Robert Hathaway, an assistant forensics examiner for Rhode Isla
Feb. 20, 1997
Robert Hathaway, an assistant forensics examiner for Rhode Island, said new technology could prove another rifle fired the shot that killed King on the balcony of the Lorraine Motel in April 1968.
That technology is a scanning electron microscope, which Hathaway said wasn't available until the mid 1980s.
``Knowing that the magnification is much greater and better it is an additional tool that can be used to possibly resolve the conflict over whether it was fired from this gun,'' said Hathaway, who spent 17 years in the crime lab for the Connecticut State Police.
Hathaway said the FBI used technology available at the time to test the bullet and rifle, but there has been ``no matching of the death slug to the rifle itself.''
The U.S. House Select Committee on Assassinations had the King rifle tested in the 1970s, but because the slug was so mangled, could not establish beyond a scientific doubt that it was the murder weapon.
Tests showed, however, that King was killed by the same kind of gun and that lead in the death slug matched unspent bullets found with the rifle.
Hathaway proposed a committee of three firearms experts fire test shots from the weapon and compare those with the bullet in evidence.
Ray's attorney, William Pepper, said he expects the tests on the rifle ``to exclude it for all time as the murder weapon.''
The 30.06 Remington rifle was found a few hundred feet from the motel where King was cut down by an assassin. It had Ray's fingerprints on it, and Ray pleaded guilty to killing King. He admitted buying the rifle and bringing it to Memphis.
He never stood trial because of his plea, but Pepper told the judge today: ``We are here to try to open that door through the presence of new scientific evidence.''
Before the hearing, prosecutors had said Ray has used up his appeals in Tennessee courts.
``He's the confessed killer. Nothing else out there can really be looked upon as credible evidence,'' said John Campbell, a state prosecutor.
State and federal courts have upheld Ray's guilty plea seven times.
Conspiracy theorists have argued for years that Ray, a bungling, petty criminal, could not have pulled off the assassination alone. And their theories, some of which include allegations of government wrongdoing, often note that authorities have never proven that Ray's gun was the murder weapon.

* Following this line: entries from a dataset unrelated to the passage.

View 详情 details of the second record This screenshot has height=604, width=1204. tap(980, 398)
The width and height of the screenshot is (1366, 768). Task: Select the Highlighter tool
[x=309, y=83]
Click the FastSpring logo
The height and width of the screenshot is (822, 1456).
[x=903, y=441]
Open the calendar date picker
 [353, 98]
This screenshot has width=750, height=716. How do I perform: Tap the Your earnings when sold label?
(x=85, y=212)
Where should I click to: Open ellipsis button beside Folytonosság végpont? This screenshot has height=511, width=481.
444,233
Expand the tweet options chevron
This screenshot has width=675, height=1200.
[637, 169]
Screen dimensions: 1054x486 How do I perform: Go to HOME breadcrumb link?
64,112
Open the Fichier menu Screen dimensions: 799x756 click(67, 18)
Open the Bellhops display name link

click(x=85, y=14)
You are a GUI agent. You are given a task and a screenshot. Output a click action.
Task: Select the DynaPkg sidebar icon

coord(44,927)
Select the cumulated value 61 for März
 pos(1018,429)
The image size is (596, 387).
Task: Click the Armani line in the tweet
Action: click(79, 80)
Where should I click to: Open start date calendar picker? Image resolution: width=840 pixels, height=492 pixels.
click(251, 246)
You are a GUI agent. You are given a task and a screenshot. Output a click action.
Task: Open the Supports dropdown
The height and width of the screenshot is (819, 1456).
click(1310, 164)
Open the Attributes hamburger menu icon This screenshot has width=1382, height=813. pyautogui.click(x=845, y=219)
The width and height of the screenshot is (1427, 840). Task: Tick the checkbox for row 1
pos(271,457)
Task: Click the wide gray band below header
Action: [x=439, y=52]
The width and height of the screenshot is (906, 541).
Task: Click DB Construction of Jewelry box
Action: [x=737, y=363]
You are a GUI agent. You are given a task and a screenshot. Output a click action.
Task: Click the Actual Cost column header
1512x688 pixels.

To have new tests, Ray's lawyers must first convince the courts that improved technology can determine if the rifle found at the scene killed King. They would then have to show that test results in Ray's favor help prove his innocence.
Having a guilty plea overturned on a claim of innocence is difficult, since the law assumes a person knows if he's guilty or not at the time the plea is given.
Usually, when a court throws out a guilty plea it's because it was coerced or a defendant's rights were violated in some other way. The courts have held that Ray's plea was freely given.
``There might have been other people involved. But to say because others were involved Ray should be released from jail is just nuts,'' Campbell said.
Ray contends he bought the rifle in Alabama and brought it to Memphis on instructions from a shadowy gun runner he knew only as Raoul. He says Raoul apparently arranged for it to be dropped near the murder scene.
Authorities have never established that Raoul existed.
Pepper contends Ray pleaded guilty because he had no other choice, since the evidence had been stacked against him.